The present study is the first to apply to the child welfare population the reputable Turrisi and Jaccard (2001) theoretical framework of familial processes affecting underage drinking. This model identifies four major classes of predictors: (a) Quality of relations between adolescent and parent/caregiver; (b) Communications between adolescent and parent/caregiver; (c) Parental/caregiver monitoring, and (d) Parent/caregiver's own alcohol consumption. We estimated relative impacts of these four classes of caregiver predictors using four composites of corresponding caregiver items from NSCAW data set. Source items included Wave-I caregiver characteristics reported by adolescents, except for caregiver alcohol use reported by caregivers.
We used collinearity-neutral relative importance analytic technique, dominance analyses, to examine distinct contributions of these four composites to the explained variance of future underage drinking. We then disaggregated predictive effects of the most important caregiver items from the above composites.
Results
The mean age of adolescents in our subsample at Wave-I was 14.5 years of age (SD=3.73), 49% of children were female, 23% identifying as Latinx; 38% identifying as White, 10% as African-American, and 6% as ‘other’. Mean lifetime adolescent drinking at Wave-I was 0.94 (SD=1.5), and at Wave-III it was 1.02 (SD=1.6)
Our models explained a substantial portion of variance in future drinking: 42% for the four classes of caregiver predictors, and 35% for five disaggregated items most strongly predictive of drinking. The most consequential class of caregiver predictors was relational quality (60% of explained variance), followed by the extent of communications (26%). Caregiver monitoring accounted only for 3% of the explained variance. Among disaggregated items, caregiver's trustfulness and helpfulness, and communications about dating accounted for the bulk of explained variance.

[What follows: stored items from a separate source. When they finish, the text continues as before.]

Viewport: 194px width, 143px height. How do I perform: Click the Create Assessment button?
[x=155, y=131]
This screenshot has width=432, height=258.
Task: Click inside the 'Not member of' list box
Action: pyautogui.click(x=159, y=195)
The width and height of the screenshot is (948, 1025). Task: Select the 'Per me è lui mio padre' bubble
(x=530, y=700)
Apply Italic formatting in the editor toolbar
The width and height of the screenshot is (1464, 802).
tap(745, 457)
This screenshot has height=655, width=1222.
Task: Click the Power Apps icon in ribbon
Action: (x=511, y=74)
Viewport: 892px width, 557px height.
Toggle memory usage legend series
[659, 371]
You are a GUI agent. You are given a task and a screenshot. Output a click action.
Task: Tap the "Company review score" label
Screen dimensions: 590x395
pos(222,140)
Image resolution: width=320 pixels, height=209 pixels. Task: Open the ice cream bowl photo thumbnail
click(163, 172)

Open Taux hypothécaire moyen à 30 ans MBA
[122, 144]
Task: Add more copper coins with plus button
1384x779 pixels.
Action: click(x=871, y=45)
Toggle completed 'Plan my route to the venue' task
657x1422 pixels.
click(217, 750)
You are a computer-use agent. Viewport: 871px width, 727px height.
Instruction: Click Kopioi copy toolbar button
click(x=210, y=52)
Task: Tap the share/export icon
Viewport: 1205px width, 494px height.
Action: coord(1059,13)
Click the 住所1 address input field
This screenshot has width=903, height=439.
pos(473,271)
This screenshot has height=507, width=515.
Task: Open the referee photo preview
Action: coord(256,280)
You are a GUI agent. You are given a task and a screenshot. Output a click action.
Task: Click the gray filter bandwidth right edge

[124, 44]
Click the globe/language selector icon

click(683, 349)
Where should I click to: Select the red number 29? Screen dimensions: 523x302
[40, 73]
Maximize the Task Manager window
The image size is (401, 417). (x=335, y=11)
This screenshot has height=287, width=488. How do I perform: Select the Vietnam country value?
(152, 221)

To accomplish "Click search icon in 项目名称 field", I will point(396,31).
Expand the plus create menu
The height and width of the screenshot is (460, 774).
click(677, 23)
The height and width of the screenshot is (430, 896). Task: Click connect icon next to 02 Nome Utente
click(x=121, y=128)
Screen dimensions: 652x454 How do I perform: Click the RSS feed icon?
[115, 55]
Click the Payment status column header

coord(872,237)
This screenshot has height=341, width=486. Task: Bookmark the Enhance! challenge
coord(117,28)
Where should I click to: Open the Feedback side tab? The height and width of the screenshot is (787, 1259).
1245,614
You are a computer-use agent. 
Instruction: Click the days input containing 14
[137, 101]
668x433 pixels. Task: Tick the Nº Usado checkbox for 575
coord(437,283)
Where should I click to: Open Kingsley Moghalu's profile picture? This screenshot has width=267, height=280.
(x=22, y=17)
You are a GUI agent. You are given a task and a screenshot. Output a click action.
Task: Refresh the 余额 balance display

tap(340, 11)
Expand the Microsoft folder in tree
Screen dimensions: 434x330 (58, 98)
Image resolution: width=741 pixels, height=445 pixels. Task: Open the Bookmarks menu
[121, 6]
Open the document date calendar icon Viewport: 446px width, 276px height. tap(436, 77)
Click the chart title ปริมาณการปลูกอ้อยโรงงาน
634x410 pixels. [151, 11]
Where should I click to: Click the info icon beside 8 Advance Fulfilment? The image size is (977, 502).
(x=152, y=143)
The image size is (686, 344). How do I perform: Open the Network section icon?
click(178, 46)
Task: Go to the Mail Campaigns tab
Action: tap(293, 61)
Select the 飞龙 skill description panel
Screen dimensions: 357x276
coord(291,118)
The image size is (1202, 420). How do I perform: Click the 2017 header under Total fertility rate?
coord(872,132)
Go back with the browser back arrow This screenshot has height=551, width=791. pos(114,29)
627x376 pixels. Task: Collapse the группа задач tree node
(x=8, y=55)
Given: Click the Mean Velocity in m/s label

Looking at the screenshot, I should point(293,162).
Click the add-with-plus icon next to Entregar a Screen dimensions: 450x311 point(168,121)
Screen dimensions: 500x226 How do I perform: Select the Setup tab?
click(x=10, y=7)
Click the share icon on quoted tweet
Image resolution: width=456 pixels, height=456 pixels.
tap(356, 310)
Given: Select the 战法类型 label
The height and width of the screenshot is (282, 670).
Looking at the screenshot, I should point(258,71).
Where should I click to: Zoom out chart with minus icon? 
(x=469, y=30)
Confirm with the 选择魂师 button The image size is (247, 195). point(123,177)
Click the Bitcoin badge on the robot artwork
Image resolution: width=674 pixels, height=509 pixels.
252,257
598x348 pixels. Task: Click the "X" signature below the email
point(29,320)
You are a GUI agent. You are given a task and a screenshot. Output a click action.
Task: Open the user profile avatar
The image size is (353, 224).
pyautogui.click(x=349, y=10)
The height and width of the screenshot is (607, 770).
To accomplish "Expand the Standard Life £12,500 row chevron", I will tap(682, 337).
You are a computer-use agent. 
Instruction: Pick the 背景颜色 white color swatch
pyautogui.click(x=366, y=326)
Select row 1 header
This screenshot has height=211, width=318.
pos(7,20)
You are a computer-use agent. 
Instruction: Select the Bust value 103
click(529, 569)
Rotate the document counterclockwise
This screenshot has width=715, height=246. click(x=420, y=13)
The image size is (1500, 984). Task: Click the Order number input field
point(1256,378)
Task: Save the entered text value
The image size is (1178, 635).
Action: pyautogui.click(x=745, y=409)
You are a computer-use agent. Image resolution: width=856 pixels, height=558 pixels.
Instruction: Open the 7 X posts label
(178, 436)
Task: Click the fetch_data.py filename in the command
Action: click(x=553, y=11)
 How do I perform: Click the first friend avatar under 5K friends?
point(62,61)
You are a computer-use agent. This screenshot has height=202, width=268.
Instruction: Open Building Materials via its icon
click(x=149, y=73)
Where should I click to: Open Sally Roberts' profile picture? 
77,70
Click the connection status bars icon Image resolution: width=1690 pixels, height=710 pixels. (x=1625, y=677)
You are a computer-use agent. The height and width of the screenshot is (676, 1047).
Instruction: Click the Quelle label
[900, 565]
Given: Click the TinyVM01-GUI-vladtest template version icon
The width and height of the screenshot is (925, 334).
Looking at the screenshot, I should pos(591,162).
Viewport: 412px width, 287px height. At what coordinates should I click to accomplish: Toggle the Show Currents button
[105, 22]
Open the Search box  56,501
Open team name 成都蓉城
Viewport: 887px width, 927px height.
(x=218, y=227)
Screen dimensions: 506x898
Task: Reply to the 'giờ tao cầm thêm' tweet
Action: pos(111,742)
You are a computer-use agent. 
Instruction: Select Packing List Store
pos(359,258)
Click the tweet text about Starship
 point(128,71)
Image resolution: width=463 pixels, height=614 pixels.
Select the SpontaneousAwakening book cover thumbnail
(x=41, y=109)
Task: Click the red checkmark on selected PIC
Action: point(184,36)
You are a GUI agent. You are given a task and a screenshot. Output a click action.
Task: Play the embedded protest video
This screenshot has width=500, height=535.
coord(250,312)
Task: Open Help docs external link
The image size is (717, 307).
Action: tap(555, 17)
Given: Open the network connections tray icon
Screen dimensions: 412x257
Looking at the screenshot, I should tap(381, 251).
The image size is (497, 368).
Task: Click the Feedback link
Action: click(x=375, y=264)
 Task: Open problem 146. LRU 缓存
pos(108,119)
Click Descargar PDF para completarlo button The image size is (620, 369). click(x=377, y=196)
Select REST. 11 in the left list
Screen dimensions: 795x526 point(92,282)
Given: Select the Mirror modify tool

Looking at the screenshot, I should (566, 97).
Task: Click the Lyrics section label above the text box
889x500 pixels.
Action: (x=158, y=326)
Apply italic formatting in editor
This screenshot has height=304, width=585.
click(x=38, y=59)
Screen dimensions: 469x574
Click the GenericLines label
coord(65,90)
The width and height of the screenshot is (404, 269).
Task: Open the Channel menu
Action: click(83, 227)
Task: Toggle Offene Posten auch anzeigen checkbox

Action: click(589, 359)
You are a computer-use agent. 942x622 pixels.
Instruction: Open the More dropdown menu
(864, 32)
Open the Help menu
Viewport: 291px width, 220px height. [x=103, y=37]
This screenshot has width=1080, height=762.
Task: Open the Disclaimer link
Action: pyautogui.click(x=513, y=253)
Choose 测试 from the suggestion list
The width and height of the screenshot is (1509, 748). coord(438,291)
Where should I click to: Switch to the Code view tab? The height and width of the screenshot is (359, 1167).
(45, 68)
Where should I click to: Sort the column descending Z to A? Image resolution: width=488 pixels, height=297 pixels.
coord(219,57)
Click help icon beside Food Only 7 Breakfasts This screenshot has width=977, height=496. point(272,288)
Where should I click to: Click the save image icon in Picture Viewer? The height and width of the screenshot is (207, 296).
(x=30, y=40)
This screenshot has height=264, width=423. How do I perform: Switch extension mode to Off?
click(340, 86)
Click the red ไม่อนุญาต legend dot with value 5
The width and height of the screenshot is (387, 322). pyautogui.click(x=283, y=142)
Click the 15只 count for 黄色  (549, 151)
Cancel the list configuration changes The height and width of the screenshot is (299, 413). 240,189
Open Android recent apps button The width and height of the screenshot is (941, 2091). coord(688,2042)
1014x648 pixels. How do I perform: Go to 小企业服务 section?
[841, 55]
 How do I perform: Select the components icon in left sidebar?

Findings highlight the importance of caregiver-adolescent relational quality and communications for predicting underage alcohol use, and downplay the role of caregiver monitoring.
Conclusions
Child welfare service systems may help prevent underage drinking by systematically training and motivating caregivers to foster trusting, helping relationships and regular communications with the adolescents in their care.